טכניון מכון טכנולוגי לישראל
הטכניון מכון טכנולוגי לישראל - בית הספר ללימודי מוסמכים  
M.Sc Thesis
M.Sc StudentAtkins Aviva
SubjectSpeech Enhancement Based on Adaptive Line Enhancer
DepartmentDepartment of Electrical Engineering
Supervisor Professor Israel Cohen
Full Thesis textFull thesis text - English Version


Abstract

In a real-life acoustic system noise is unavoidable. From the microphone self noise, to additive noise from other sources, to reverberations which are reflections of your own speech from walls and other obstacles arriving at different delays to the microphone, to echos caused by the coupling of the microphone and loudspeaker, the noise degrades the quality and the intelligibility of the speech signal. The process of suppressing the additive noise, to ``clean'' the noisy speech signal and improve its quality and intelligibility, is known as noise reduction or also as speech enhancement. The speech enhancement problem has been extensively studied, and developed methods are widely used in numerous applications such as telecommunications, teleconferencing, hearing aids, human-machine interfaces, and more; however, it remains a challenging problem to this day, as in many of the methods it is possible to improve the quality of the signal and reduce the noise but at the expense of some distortion to the signal. The most difficult scenario is when only a single microphone is available, known as the single-channel case, and though multiple microphones and microphone arrays are becoming more popular as it is getting easier to miniaturize the structures, the single microphone is still used.

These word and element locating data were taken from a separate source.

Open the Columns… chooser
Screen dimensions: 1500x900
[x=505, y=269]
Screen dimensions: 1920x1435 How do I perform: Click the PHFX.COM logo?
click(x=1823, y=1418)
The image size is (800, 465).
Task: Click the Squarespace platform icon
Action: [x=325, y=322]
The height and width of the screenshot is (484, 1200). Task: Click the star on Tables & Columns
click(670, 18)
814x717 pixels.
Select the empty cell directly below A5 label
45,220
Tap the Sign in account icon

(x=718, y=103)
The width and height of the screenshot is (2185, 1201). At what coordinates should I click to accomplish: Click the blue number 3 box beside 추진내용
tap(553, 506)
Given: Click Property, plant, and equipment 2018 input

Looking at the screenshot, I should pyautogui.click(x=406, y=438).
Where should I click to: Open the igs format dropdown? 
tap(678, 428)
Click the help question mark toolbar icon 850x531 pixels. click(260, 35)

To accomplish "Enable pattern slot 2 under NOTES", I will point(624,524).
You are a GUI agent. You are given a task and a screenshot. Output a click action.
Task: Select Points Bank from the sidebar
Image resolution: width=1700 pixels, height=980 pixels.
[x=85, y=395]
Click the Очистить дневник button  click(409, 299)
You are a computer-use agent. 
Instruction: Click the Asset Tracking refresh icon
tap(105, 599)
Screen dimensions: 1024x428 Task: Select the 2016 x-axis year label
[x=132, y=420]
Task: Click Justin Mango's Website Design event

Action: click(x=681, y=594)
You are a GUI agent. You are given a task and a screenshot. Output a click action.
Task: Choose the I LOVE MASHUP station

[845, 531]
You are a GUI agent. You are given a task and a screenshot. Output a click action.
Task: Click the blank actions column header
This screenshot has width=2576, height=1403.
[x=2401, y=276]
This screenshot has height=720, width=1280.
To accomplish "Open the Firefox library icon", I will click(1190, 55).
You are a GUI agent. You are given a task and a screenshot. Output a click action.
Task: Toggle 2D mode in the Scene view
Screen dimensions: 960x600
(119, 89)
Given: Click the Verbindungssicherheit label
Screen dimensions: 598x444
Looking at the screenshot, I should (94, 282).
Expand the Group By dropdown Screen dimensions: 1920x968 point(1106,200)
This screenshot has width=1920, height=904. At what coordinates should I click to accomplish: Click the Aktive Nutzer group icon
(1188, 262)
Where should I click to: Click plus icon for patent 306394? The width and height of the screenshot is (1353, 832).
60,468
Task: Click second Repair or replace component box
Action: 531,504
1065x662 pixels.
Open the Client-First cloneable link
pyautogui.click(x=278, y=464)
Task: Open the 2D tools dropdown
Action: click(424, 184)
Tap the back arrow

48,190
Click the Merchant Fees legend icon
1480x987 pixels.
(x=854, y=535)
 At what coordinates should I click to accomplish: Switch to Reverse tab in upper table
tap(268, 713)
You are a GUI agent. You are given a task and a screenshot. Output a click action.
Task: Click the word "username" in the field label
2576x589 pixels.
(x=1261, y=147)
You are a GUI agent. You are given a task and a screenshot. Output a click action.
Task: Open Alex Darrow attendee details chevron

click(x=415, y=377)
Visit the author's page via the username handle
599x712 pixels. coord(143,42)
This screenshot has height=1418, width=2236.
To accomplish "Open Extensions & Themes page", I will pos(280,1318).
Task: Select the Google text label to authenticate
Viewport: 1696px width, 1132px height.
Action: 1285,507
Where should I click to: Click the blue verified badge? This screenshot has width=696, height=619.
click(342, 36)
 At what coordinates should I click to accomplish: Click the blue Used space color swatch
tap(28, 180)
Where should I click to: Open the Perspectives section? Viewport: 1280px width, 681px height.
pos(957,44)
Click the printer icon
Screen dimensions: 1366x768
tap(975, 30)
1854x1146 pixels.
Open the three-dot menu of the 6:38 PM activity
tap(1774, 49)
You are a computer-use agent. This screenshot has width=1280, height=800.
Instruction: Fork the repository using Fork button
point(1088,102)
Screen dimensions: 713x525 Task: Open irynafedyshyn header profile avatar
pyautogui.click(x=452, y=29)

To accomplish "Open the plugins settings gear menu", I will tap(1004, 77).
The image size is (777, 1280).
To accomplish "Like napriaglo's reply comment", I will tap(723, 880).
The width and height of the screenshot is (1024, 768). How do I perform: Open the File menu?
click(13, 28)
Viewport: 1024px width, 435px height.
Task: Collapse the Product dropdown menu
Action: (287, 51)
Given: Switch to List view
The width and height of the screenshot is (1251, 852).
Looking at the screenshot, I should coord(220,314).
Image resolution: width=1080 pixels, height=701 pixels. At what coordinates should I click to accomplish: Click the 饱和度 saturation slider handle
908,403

One of the most difficult types of noise to reduce is nonstationary noise, i.e., noise that changes quickly over time, though if it has an underlying structure, such as being composed of harmonics, it is possible to exploit this in the noise reduction. In this thesis we develop a method to reduce harmonic nonstationary noise for the single channel case. We propose the use of a frequency-domain adaptive line enhancer (ALE), which consists of a delay element to create a reference signal from the input signal and an adaptive filter, where we use a combination of a forward adaptive filter and a backward non-causal filter with a harmonic noise indicator. We apply our proposed combined method to synthetic and real noise signals and demonstrate that our proposed method yields improved performance compared to other methods. 

As noise signals typically contain wide-band noise as well, our method to remove harmonic noise can be followed by a conventional spectral domain noise reduction method to remove the remaining wide-band noise. In this thesis we investigate the use of the autoregressive conditional heteroscedasticity (ARCH) model, whose generalized form is used extensively in financial applications, as part of the spectral domain noise reduction algorithm, and compare it to one of the most commonly used methods.

In the final part of the thesis, we consider the multi-microphone case. We use a combined noise field approach and develop a robust superdirective beamformer that enables control of the trade-off between white noise amplification and the directivity factor. We propose a one dimensional search algorithm to find the optimal regularization factor employed in the beamformer and demonstrate by simulations improved performance compared to a recent method.